Exercise directions
Rewrite all the entries below, replacing "Viewport" with "Display area" wherever it occurs and keeping everything else unchanged.

Recorded information
************

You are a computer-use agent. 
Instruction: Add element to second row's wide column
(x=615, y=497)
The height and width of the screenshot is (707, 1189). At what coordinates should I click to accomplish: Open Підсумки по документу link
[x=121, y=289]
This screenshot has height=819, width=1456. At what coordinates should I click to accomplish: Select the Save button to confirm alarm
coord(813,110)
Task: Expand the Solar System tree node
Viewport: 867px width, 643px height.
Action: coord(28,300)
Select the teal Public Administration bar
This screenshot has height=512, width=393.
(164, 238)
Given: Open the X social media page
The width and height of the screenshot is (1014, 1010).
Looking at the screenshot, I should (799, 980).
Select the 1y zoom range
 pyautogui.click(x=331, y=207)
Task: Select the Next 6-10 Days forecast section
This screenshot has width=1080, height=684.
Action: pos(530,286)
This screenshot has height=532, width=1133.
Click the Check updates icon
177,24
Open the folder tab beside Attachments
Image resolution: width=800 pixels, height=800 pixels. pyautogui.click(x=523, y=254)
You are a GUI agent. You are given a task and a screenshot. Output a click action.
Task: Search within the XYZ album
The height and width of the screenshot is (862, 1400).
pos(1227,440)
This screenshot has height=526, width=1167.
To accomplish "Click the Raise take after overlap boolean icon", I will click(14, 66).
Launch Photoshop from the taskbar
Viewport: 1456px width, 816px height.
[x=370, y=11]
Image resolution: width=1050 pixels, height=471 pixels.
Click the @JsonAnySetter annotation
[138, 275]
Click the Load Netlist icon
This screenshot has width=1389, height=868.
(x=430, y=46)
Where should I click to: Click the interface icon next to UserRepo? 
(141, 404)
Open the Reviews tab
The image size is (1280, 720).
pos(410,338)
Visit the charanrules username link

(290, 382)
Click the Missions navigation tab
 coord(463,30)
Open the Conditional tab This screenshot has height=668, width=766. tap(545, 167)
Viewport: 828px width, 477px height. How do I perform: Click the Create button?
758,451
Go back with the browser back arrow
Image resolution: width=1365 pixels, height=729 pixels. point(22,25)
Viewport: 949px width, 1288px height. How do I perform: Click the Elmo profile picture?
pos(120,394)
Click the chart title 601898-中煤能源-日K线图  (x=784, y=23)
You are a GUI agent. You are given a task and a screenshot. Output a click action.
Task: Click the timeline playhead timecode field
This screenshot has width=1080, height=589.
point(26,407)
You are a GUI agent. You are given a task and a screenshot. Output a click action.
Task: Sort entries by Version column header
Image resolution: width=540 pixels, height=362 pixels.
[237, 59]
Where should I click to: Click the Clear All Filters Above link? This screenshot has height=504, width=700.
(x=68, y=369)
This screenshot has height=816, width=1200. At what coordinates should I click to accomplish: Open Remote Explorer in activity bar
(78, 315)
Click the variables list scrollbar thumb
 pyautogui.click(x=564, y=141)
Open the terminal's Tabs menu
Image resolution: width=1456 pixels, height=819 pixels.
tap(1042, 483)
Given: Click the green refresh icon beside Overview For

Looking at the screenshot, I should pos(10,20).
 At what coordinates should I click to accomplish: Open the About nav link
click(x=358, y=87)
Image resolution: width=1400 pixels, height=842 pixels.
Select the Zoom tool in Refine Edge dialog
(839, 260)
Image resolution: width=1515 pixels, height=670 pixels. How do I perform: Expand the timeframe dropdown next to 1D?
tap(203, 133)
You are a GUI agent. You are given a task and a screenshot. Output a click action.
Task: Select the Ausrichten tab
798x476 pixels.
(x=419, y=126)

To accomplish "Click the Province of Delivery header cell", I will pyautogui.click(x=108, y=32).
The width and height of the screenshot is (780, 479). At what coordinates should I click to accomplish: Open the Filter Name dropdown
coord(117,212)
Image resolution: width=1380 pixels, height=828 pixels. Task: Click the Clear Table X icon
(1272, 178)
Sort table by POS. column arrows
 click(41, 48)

************

Task answer
You are a computer-use agent. 
Instruction: Add element to second row's wide column
(x=615, y=497)
The height and width of the screenshot is (707, 1189). At what coordinates should I click to accomplish: Open Підсумки по документу link
[x=121, y=289]
This screenshot has height=819, width=1456. At what coordinates should I click to accomplish: Select the Save button to confirm alarm
coord(813,110)
Task: Expand the Solar System tree node
Display area: 867px width, 643px height.
Action: coord(28,300)
Select the teal Public Administration bar
This screenshot has height=512, width=393.
(164, 238)
Given: Open the X social media page
The width and height of the screenshot is (1014, 1010).
Looking at the screenshot, I should (799, 980).
Select the 1y zoom range
 pyautogui.click(x=331, y=207)
Task: Select the Next 6-10 Days forecast section
This screenshot has width=1080, height=684.
Action: pos(530,286)
This screenshot has height=532, width=1133.
Click the Check updates icon
177,24
Open the folder tab beside Attachments
Image resolution: width=800 pixels, height=800 pixels. pyautogui.click(x=523, y=254)
You are a GUI agent. You are given a task and a screenshot. Output a click action.
Task: Search within the XYZ album
The height and width of the screenshot is (862, 1400).
pos(1227,440)
This screenshot has height=526, width=1167.
To accomplish "Click the Raise take after overlap boolean icon", I will click(14, 66).
Launch Photoshop from the taskbar
Display area: 1456px width, 816px height.
[x=370, y=11]
Image resolution: width=1050 pixels, height=471 pixels.
Click the @JsonAnySetter annotation
[138, 275]
Click the Load Netlist icon
This screenshot has width=1389, height=868.
(x=430, y=46)
Where should I click to: Click the interface icon next to UserRepo? 
(141, 404)
Open the Reviews tab
The image size is (1280, 720).
pos(410,338)
Visit the charanrules username link

(290, 382)
Click the Missions navigation tab
 coord(463,30)
Open the Conditional tab This screenshot has height=668, width=766. tap(545, 167)
Display area: 828px width, 477px height. How do I perform: Click the Create button?
758,451
Go back with the browser back arrow
Image resolution: width=1365 pixels, height=729 pixels. point(22,25)
Display area: 949px width, 1288px height. How do I perform: Click the Elmo profile picture?
pos(120,394)
Click the chart title 601898-中煤能源-日K线图  (x=784, y=23)
You are a GUI agent. You are given a task and a screenshot. Output a click action.
Task: Click the timeline playhead timecode field
This screenshot has width=1080, height=589.
point(26,407)
You are a GUI agent. You are given a task and a screenshot. Output a click action.
Task: Sort entries by Version column header
Image resolution: width=540 pixels, height=362 pixels.
[237, 59]
Where should I click to: Click the Clear All Filters Above link? This screenshot has height=504, width=700.
(x=68, y=369)
This screenshot has height=816, width=1200. At what coordinates should I click to accomplish: Open Remote Explorer in activity bar
(78, 315)
Click the variables list scrollbar thumb
 pyautogui.click(x=564, y=141)
Open the terminal's Tabs menu
Image resolution: width=1456 pixels, height=819 pixels.
tap(1042, 483)
Given: Click the green refresh icon beside Overview For

Looking at the screenshot, I should pos(10,20).
 At what coordinates should I click to accomplish: Open the About nav link
click(x=358, y=87)
Image resolution: width=1400 pixels, height=842 pixels.
Select the Zoom tool in Refine Edge dialog
(839, 260)
Image resolution: width=1515 pixels, height=670 pixels. How do I perform: Expand the timeframe dropdown next to 1D?
tap(203, 133)
You are a GUI agent. You are given a task and a screenshot. Output a click action.
Task: Select the Ausrichten tab
798x476 pixels.
(x=419, y=126)

To accomplish "Click the Province of Delivery header cell", I will pyautogui.click(x=108, y=32).
The width and height of the screenshot is (780, 479). At what coordinates should I click to accomplish: Open the Filter Name dropdown
coord(117,212)
Image resolution: width=1380 pixels, height=828 pixels. Task: Click the Clear Table X icon
(1272, 178)
Sort table by POS. column arrows
 click(41, 48)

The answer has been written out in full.